## start
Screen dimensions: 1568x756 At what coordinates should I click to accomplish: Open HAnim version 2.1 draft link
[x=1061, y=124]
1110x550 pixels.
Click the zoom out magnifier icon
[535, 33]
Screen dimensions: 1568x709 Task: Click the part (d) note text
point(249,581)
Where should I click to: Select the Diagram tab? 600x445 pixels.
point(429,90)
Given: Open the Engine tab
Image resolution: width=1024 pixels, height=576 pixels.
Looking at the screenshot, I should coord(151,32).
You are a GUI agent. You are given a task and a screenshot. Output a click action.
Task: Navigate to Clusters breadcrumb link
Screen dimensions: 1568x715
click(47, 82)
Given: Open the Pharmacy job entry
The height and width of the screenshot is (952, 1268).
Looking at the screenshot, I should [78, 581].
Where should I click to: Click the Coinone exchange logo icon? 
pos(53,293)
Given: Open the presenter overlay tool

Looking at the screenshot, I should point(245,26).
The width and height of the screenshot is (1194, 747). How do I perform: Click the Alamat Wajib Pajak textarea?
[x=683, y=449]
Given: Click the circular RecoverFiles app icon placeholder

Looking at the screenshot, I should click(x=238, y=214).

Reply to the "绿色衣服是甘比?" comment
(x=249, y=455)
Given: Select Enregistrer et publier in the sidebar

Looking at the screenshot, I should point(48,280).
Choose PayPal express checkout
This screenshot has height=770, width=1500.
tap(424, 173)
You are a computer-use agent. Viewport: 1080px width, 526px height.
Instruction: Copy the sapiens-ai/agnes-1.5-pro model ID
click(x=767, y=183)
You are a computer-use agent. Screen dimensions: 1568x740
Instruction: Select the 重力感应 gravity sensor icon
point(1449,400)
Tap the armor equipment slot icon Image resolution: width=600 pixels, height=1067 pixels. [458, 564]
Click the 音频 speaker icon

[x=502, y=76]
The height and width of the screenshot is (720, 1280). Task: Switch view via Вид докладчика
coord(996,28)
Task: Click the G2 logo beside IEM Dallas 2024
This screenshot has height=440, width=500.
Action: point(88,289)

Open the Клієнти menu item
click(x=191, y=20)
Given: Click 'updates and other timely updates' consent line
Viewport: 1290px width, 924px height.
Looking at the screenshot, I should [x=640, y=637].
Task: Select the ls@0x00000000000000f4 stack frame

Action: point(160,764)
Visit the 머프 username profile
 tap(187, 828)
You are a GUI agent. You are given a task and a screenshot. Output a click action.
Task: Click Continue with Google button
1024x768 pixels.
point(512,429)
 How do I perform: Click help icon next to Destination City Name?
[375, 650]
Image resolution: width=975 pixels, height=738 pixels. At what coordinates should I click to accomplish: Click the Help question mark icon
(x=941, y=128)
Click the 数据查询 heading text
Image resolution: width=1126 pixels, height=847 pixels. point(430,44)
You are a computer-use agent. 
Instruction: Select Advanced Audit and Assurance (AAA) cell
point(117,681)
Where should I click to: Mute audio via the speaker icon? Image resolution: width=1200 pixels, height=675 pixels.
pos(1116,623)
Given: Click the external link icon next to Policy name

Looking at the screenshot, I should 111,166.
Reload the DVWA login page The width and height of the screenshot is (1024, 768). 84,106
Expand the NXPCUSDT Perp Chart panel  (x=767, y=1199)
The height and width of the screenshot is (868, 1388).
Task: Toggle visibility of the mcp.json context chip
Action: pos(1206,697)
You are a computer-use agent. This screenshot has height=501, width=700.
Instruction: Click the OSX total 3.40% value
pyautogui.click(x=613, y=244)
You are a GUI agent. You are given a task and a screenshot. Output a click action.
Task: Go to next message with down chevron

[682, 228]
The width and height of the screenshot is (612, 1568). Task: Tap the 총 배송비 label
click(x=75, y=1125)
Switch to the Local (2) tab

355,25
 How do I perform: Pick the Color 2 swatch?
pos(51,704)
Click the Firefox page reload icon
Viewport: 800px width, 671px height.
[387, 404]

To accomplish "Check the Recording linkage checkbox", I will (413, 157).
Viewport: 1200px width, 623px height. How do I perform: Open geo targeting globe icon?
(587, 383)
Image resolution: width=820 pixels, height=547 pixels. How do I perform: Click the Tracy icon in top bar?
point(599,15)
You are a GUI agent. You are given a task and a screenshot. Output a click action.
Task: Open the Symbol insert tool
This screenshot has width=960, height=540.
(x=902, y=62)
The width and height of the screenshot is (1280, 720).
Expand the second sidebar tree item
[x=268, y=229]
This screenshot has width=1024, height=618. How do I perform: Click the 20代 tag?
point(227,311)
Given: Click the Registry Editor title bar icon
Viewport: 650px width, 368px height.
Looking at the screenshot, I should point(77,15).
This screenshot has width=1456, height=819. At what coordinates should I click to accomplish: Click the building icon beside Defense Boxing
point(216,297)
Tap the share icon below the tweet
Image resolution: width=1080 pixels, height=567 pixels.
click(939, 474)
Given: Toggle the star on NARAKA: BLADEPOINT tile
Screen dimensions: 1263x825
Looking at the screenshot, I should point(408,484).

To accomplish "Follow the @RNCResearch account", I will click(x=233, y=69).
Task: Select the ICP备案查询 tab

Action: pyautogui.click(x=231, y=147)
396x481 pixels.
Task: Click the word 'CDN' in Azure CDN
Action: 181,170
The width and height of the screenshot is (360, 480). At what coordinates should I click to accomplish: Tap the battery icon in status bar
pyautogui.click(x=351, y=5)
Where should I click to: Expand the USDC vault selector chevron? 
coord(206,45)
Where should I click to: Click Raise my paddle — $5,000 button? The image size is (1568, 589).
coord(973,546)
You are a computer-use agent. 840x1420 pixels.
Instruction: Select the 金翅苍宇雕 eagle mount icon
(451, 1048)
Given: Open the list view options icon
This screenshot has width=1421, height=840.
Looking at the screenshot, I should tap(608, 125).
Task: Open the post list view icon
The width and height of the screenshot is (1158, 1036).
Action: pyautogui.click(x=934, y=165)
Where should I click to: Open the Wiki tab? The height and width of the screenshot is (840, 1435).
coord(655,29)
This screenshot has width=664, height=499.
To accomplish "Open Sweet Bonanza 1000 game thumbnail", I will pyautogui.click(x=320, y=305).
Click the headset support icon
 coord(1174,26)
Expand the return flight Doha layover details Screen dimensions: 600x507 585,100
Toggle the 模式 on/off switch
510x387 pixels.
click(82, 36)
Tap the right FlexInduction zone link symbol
## end
▶ [What to produce] Starting at the row that has "This screenshot has width=664, height=499." and running through the last of the rows, rewrite those rows with "headset" changed to "microphone" and everything else left as is.

▶ [Solution to this problem]
This screenshot has width=664, height=499.
To accomplish "Open Sweet Bonanza 1000 game thumbnail", I will pyautogui.click(x=320, y=305).
Click the microphone support icon
 coord(1174,26)
Expand the return flight Doha layover details Screen dimensions: 600x507 585,100
Toggle the 模式 on/off switch
510x387 pixels.
click(82, 36)
Tap the right FlexInduction zone link symbol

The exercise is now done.